Привычный нам анализ этого стремления, подчеркивает философ, опирается на понятие потребности. В этом случае стремление-желание характеризует сущее с точки зрения его неполноты, ущербности, падения с высоты прошлого величия и блеска. Тогда оно совпадает с осознанием идеи утраты, принимает форму ностальгии, тоски по утраченному. Но в этом случае даже нет намека на то, что же есть подлинно «Другой».

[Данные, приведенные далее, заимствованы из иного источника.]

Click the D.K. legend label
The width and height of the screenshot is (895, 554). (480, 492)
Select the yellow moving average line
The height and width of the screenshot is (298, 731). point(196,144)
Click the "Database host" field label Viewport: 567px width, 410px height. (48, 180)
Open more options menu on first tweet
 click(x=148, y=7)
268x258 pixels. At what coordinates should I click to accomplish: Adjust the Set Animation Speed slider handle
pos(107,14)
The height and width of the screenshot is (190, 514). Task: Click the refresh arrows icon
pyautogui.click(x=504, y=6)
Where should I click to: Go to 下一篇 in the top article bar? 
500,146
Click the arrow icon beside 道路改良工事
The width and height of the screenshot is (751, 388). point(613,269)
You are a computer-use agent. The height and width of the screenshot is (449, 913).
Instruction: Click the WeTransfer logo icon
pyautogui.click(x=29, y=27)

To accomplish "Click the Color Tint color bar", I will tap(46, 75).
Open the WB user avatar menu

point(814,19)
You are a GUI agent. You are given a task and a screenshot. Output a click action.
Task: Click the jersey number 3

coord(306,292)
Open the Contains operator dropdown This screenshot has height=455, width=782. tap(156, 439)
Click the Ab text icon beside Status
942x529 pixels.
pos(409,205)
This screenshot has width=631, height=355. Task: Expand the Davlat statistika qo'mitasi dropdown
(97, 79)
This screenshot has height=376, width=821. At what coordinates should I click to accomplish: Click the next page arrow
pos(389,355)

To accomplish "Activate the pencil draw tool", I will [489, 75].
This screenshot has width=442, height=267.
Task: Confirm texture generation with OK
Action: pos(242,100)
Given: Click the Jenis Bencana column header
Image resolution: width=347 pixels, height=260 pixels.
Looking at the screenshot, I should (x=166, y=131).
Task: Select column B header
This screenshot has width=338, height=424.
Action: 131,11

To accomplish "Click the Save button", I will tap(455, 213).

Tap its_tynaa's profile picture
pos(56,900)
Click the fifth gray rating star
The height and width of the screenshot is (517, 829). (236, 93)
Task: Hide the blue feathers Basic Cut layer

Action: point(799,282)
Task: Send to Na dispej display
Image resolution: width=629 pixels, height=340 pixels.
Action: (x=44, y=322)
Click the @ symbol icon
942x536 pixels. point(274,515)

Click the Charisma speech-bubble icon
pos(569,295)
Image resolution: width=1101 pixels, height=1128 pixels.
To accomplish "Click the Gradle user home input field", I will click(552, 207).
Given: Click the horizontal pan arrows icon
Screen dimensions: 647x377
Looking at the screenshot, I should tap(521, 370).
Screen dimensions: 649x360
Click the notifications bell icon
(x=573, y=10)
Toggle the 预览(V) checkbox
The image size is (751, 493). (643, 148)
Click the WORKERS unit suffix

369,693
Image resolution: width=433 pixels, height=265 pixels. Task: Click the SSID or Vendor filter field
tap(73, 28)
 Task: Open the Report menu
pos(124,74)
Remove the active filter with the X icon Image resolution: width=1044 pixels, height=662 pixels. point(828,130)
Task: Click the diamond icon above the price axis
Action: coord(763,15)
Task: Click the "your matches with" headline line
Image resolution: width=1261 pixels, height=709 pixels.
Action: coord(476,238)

«Другой» – это прежде всего, в трактовке Левинаса, абсолютная инаковость (radical heterogenety). Она достижима только тогда, когда другой остается таковым по отношению к некой исходной точке, чья сущность состоит в том, чтобы быть пунктом отправления, служить «местом входа» в отношение. Такой «точкой отправления» является для него «Я».

Быть «Я», пишет Левинас, значит превосходить все те определения и качества индивидуации, которые можно вывести из системы референций, из представлений о постоянстве как содержании «Я». «Я» – это не существо, которое всегда остается тождественным самому себе, но есть нечто, существование чего состоит в постоянной самоидентификации, в обретении своей идентичности вопреки всему, что может происходить или происходит с ним. Это «первичная идентичность, изначальное дело идентификации», пишет философ[335].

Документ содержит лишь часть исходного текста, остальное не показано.